The review study defined MRD according to the detectable proportion of residual CLL cells. (Current international consensus for undetectable is U-MRD4 1 leukemic cell in 10,000 leukocytes.) The advantages and disadvantages of different MRD assays were analyzed. Multiparameter flow cytometry, an older technology, proved less sensitive to newer tests. It is reliable measuring to a sensitivity of U-MRD4 and more widely available than next-generation real-time quantitative polymerase chain reaction tests (NG-PCR).

“NG-PCR has the most potential for use in laboratory practice. It doesn’t require patient-specific primers and can detect around 1 CLL cell in 1x10⁶ leukocytes. The biggest challenge is laboratory sequencing and bioinformatic capacity,” said lead study author Amelia Fisher, clinical research fellow at the division of cancer studies and pathology, University of Leeds.

“Multiple wells are required to gather adequate data to match the sensitivity of NGS. As this technology improves to match NGS sensitivity using fewer wells, once primers (bespoke to each patient) are designed it will provide a simple to use, rapid and easily reportable MRD tool, that could be scaled up in the event of MRD testing becoming routine practice,” explained Dr. Fisher.

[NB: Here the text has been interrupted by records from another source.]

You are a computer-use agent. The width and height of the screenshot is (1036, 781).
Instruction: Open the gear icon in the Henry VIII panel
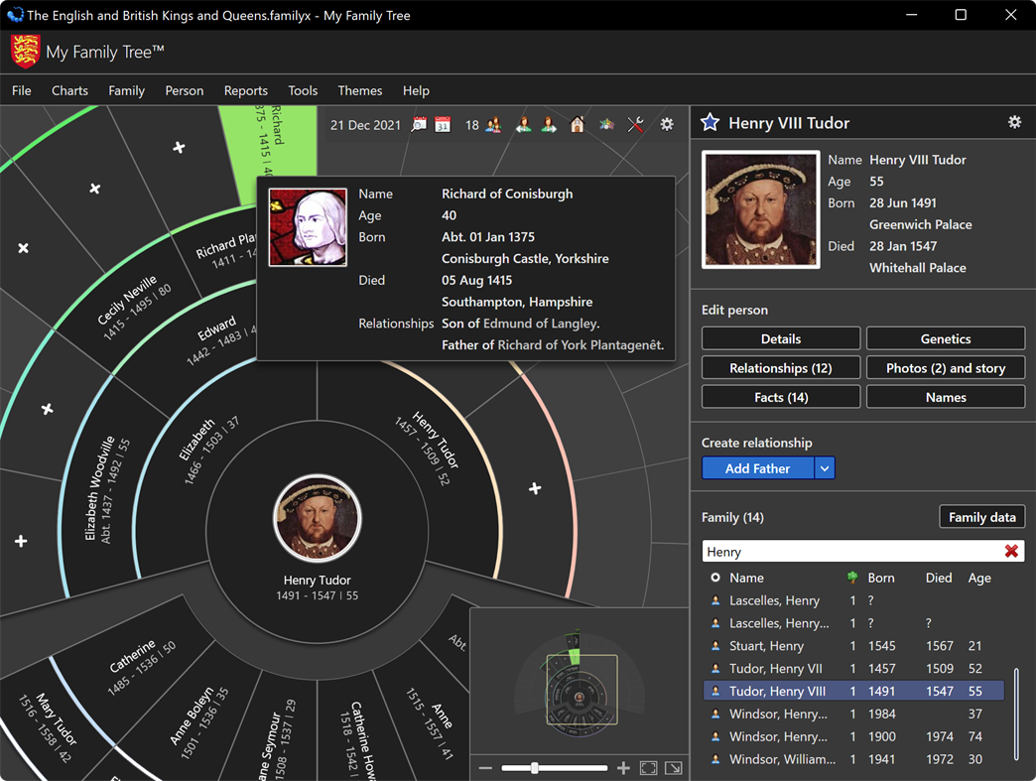(1014, 122)
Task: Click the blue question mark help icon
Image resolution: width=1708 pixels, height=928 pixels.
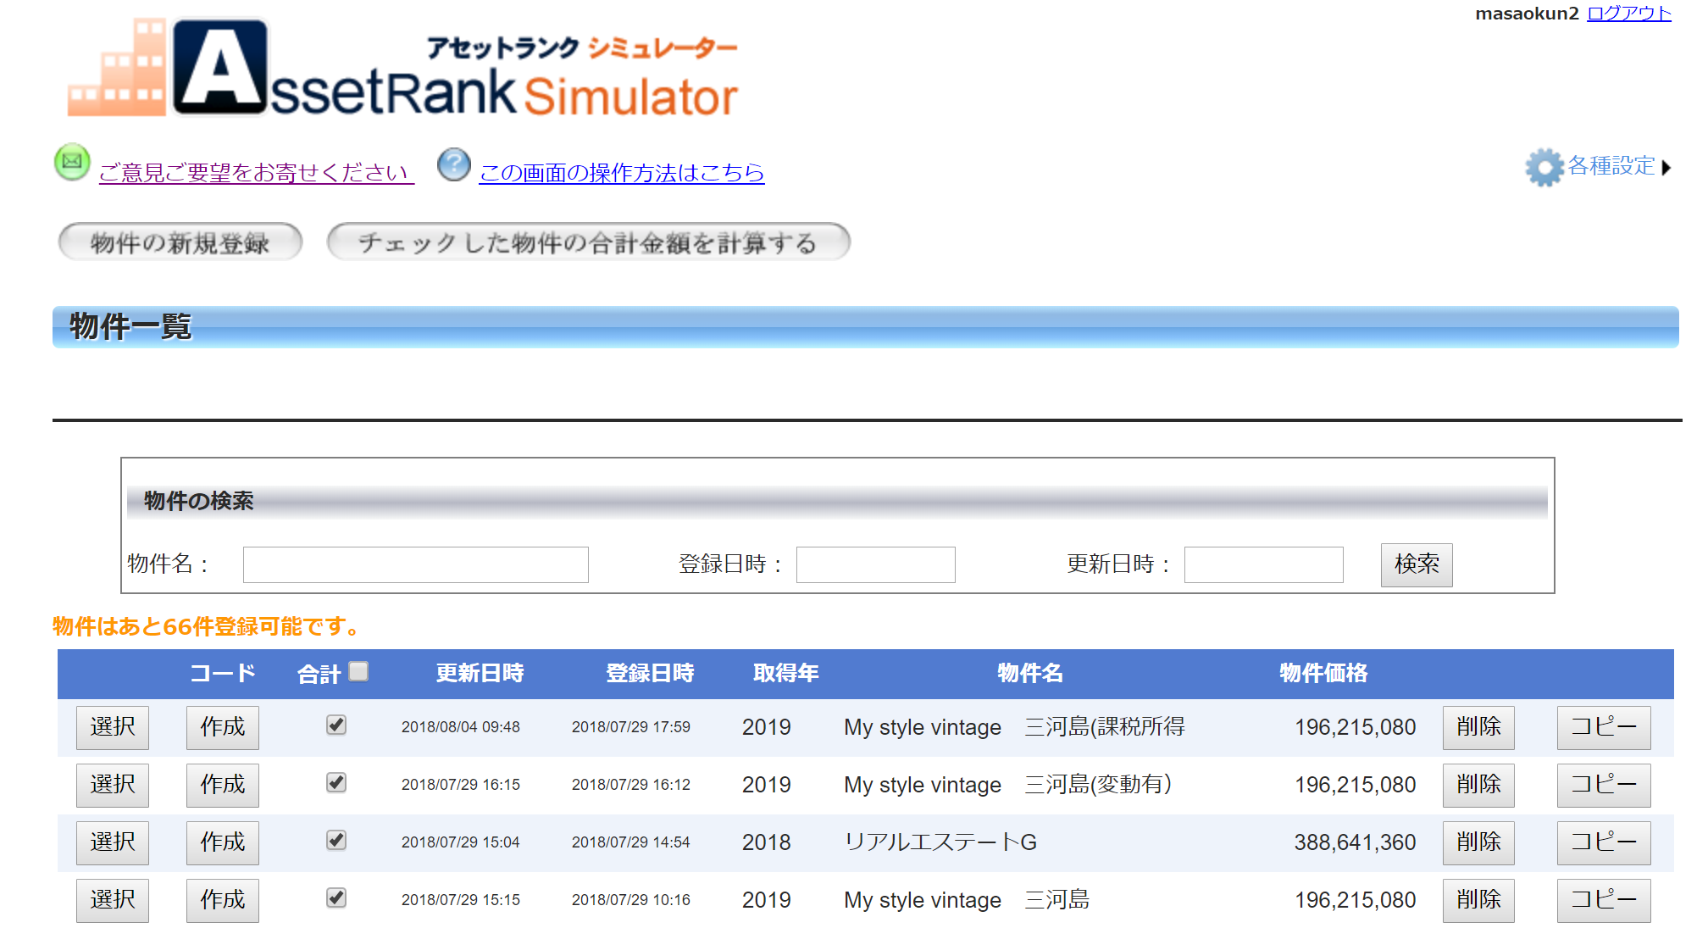Action: [x=453, y=164]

The study also demonstrated how MRD can offer more in-depth insights into the success of treatments versus PFS. In the MURANO clinical trial, which compared venetoclax-rituximab treatment with standard chemoimmunotherapy (SC) to treat relapsed or refractory CLL, the PFS and overall survival (OS) remained significantly prolonged in the VR group at 5 years after therapy.

Analysis of MRD levels in the VR arm demonstrated that those with U-MRD4 had superior OS, with survival at 5 years of 95.3%, compared with those with higher rates of MRD (72.9%). A slower rate of MRD doubling time in the VR-treated patients, compared with the SC-treated patients, also buttressed the notion of moving from SC to VR treatment for the general CLL patient population.

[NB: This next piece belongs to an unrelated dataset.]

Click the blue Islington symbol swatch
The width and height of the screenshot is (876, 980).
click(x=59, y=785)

Researchers cautioned that “a lot of the data is very recent, and therefore we do not have conventional trial outcomes, e.g., PFS and OS for all the studies. Some of the data we have is over a relatively short time period.”

University of Texas MD Anderson Cancer Center

An independent expert not associated with the study, Alessandra Ferrajoli, MD, associate medical director of the department of leukemia at the University of Texas MD Anderson Cancer Center, Houston, expressed agreement with the study’s main findings.

“It is very likely that MRD assessment will be incorporated as a standard measurement of treatment efficacy in patients with CLL in the near future. The technologies have evolved to high levels of sensitivity, and the methods are being successfully harmonized and standardized,” she said.

Neither the study authors nor Dr. Ferrajoli reported conflicts of interest.